SpeechPrompt

SpeechPrompt v2: Prompt Tuning for Speech Classification Tasks

Kai-Wei Chang* Yu-Kai Wang* Hua Shen Iu-thing Kang
Wei-Chen Tseng Shang-Wen Li Hung-yi Lee

National Taiwan University Pennsylvania State University Meta AI

Email: kaiwei.chang.tw@gmail.com

Tasks

Speech Command Recognition (SCR)

The task is to recognize which keyword is presented in a given utterance. We adopted Google Speech Commands dataset and several low-resource datasets in different languages. These include Grabo Speech Commands, Lithuanian Speech Commands, Dysarthric Mandarin Speech Commands and Arabic Speech Commands.

Intent Classification (IC)

This task classifies utterances into predefined classes to determine the intent of speakers. We used the Fluent Speech Commands dataset, where each utterance has three labels: action, object, and location.

Language Identification (LID)

This task is to recognize the languages used in an utterance.We used the Voxforge Dataset consisting of six different languages for the task.

Fake Speech Detection (FSD)

This task is to distinguish real speech from synthetic speech. We used the Logical Access (LA) part of ASVspoof dataset, which contains bona fide and spoofed speech.

Emotion Recognition (ER)

This task predicts an emotion class for each utterance. The most widely used ER dataset IEMOCAP is adopted in this work.

Dysarthria Classification (DYC)

The task is to assess the Therapy Outcome Measure (TOM) of a dysarthric patient ranging from 1 to 5 corresponding to different severities of dysarthria, and 0 for control subjects. We adopted the EasyCall Dataset for the task.

Accent Classification (AcC)

This task classifies different accents of the same language.We used the AccentDB Dataset containing 4 Indian-English accents, 4 native-English and 1 metropolitan Indian-English accent.

Sarcasm Detection (SD)

The task is to detect whether an utterance contains sarcasm.
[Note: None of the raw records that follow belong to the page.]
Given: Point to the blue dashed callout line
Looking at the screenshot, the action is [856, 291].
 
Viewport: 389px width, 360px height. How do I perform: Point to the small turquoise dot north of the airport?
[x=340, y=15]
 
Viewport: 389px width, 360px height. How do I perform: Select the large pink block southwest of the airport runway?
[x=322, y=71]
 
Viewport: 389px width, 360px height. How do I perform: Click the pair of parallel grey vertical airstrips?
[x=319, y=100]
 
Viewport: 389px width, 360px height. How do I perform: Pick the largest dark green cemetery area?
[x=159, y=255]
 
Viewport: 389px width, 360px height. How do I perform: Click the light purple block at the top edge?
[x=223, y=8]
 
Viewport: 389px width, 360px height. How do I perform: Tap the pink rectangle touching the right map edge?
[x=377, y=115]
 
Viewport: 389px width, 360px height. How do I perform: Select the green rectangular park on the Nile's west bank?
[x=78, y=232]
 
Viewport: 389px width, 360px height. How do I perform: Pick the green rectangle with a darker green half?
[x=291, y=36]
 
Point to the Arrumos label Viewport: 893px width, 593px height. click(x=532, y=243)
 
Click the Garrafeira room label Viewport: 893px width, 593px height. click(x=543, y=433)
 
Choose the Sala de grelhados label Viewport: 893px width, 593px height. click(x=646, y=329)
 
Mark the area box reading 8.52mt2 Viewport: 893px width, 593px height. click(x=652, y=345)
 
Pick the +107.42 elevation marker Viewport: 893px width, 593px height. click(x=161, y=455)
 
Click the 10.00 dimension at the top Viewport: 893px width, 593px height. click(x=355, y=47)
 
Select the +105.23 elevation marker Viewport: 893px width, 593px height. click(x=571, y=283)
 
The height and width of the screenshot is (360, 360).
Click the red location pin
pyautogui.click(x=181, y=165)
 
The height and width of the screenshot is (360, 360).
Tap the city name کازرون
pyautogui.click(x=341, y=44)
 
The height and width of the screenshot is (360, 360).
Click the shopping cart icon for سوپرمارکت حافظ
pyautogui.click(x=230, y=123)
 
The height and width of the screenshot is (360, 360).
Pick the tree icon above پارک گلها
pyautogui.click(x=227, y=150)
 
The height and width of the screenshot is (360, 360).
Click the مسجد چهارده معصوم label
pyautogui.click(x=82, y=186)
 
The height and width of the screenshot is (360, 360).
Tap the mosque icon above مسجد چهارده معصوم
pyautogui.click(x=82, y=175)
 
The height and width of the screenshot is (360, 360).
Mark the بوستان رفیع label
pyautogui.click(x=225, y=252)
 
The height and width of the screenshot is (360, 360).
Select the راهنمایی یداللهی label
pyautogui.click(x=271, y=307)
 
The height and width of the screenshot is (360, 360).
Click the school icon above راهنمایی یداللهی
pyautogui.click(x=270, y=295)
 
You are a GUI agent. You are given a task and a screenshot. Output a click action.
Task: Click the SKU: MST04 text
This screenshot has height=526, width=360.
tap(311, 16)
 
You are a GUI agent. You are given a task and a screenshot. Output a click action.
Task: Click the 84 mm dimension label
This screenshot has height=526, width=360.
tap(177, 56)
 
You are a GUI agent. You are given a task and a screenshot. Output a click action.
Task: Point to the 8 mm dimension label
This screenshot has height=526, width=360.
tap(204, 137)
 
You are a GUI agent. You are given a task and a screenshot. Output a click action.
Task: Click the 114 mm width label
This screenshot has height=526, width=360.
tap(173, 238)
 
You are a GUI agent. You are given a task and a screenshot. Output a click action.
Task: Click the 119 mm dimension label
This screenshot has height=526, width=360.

We adopted 2 datasets, Mustard and Muatard++, of which the former can be said to be a subset of the latter.

Gender Identification (GID)

The task aims to distinguish the sex of the speaker. We adopted the VoxCeleb1 Dataset and obtained the label based on the provided speaker information.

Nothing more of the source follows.